Document excerpt:
In addition, the chlorophyll fluorescence of the leaves was measured to determine the differences in susceptibility. Corresponding to the phenotype, cml37 leaves showed lower chlorophyll fluorescence than wild type plants after fungi treatment (Fig. 5B, Table 3). Surprisingly, the chlorophyll fluorescence of cml42 was similar to those of wild type leaves (Fig. 5B, Table 3), although the necrotic area seemed to be smaller on mutant leaves (Fig. 5A). However, in cml37 × cml42 the chlorophyll fluorescence was comparable to wild type plants as well (Fig. 5B, Table 3), implying that cml42 can recover the strong negative impact of cml37. Thus, CML37 and CML42 seem to regulate the defense against A. brassicicola antagonistically as well.
Drought stress response is not altered in cml37 × cml42
An addition to their known function in jasmonate-mediated stress responses, CML37 and CML42 have been shown to regulate the drought stress response in A. thaliana (Scholz et al. 2015; Vadassery et al. 2012). It was observed that cml37 plants are more sensitive to drought stress than wild type plants, while cml42 seemed to be less affected (Scholz et al. 2015). The drought stress phenotype of both mutants was reflected in altered ABA levels: cml42 displayed higher ABA levels after drought stress, whereas in cml37 ABA was not induced at all upon drought (Scholz et al. 2015; Vadassery et al. 2012). In order to test if CML37 and CML42 are also antagonistically regulating the drought stress response, we investigated the response of cml37 × cml42 to drought. After 1 week without water, there was no difference in the drought stress phenotype between cml37 × cml42 and wild type plants (Fig. 6A). Plants were then watered and kept for a second week without water. Even after the second drought period, cml37 × cml42 was as tolerant as the wild type plants (Fig. 6A). Corresponding to that, cml37 × cml42 displayed wild type-like ABA levels among the whole treatment (Fig. 6B, Table 4). Again, the diverging effects of the single knock out mutants are balanced in the double knock out mutant line, suggesting that CML37 and CML42 are antagonists in the regulation of the drought stress response.

Input data:
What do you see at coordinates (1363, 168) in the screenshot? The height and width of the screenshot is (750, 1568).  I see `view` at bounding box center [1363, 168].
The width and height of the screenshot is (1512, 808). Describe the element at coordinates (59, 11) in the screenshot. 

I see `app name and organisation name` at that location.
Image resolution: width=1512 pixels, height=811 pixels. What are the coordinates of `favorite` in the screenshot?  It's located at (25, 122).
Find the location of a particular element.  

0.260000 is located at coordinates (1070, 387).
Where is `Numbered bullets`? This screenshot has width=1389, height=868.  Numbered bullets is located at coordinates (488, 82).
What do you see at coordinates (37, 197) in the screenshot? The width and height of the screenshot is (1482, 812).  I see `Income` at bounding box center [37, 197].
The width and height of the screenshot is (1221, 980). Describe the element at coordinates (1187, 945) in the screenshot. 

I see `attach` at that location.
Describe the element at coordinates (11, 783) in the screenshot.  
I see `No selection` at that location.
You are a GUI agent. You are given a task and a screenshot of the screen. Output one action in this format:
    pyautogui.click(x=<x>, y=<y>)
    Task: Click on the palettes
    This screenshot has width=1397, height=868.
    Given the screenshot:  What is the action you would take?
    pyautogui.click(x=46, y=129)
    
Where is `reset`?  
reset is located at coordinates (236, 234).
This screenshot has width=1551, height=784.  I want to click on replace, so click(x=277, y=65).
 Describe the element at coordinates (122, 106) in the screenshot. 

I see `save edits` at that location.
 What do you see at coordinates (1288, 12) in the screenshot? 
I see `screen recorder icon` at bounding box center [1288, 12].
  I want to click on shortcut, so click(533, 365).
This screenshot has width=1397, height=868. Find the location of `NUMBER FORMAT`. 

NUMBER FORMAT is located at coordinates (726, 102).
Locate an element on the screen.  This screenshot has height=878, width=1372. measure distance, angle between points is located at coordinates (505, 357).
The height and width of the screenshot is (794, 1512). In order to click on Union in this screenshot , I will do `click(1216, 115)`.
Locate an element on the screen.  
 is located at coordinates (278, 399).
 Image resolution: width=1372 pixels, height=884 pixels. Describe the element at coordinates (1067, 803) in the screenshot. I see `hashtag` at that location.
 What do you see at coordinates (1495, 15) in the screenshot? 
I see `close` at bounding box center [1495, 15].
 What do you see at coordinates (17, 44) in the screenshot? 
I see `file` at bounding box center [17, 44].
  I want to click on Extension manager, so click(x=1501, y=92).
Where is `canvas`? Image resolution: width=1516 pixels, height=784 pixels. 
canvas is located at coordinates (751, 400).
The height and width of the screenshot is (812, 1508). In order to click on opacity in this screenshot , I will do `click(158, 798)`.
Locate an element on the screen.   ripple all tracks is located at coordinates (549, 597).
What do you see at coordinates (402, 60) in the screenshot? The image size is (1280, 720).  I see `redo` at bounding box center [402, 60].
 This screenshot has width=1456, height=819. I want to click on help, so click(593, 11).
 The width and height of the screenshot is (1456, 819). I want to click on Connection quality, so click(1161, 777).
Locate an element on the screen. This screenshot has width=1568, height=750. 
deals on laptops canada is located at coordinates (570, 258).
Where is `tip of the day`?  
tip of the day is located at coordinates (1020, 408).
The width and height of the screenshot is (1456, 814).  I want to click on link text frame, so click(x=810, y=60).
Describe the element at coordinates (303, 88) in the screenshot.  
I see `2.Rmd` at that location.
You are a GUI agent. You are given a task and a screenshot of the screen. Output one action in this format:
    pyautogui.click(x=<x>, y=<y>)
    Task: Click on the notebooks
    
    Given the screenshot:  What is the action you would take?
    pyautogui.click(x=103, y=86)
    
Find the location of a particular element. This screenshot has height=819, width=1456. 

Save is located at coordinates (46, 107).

About this exercise: Please set down word for word the part of the passage above on CML37 and CML42 from "In addition, the" to "antagonistically as well.".

The answer:
In addition, the chlorophyll fluorescence of the leaves was measured to determine the differences in susceptibility. Corresponding to the phenotype, cml37 leaves showed lower chlorophyll fluorescence than wild type plants after fungi treatment (Fig. 5B, Table 3). Surprisingly, the chlorophyll fluorescence of cml42 was similar to those of wild type leaves (Fig. 5B, Table 3), although the necrotic area seemed to be smaller on mutant leaves (Fig. 5A). However, in cml37 × cml42 the chlorophyll fluorescence was comparable to wild type plants as well (Fig. 5B, Table 3), implying that cml42 can recover the strong negative impact of cml37. Thus, CML37 and CML42 seem to regulate the defense against A. brassicicola antagonistically as well.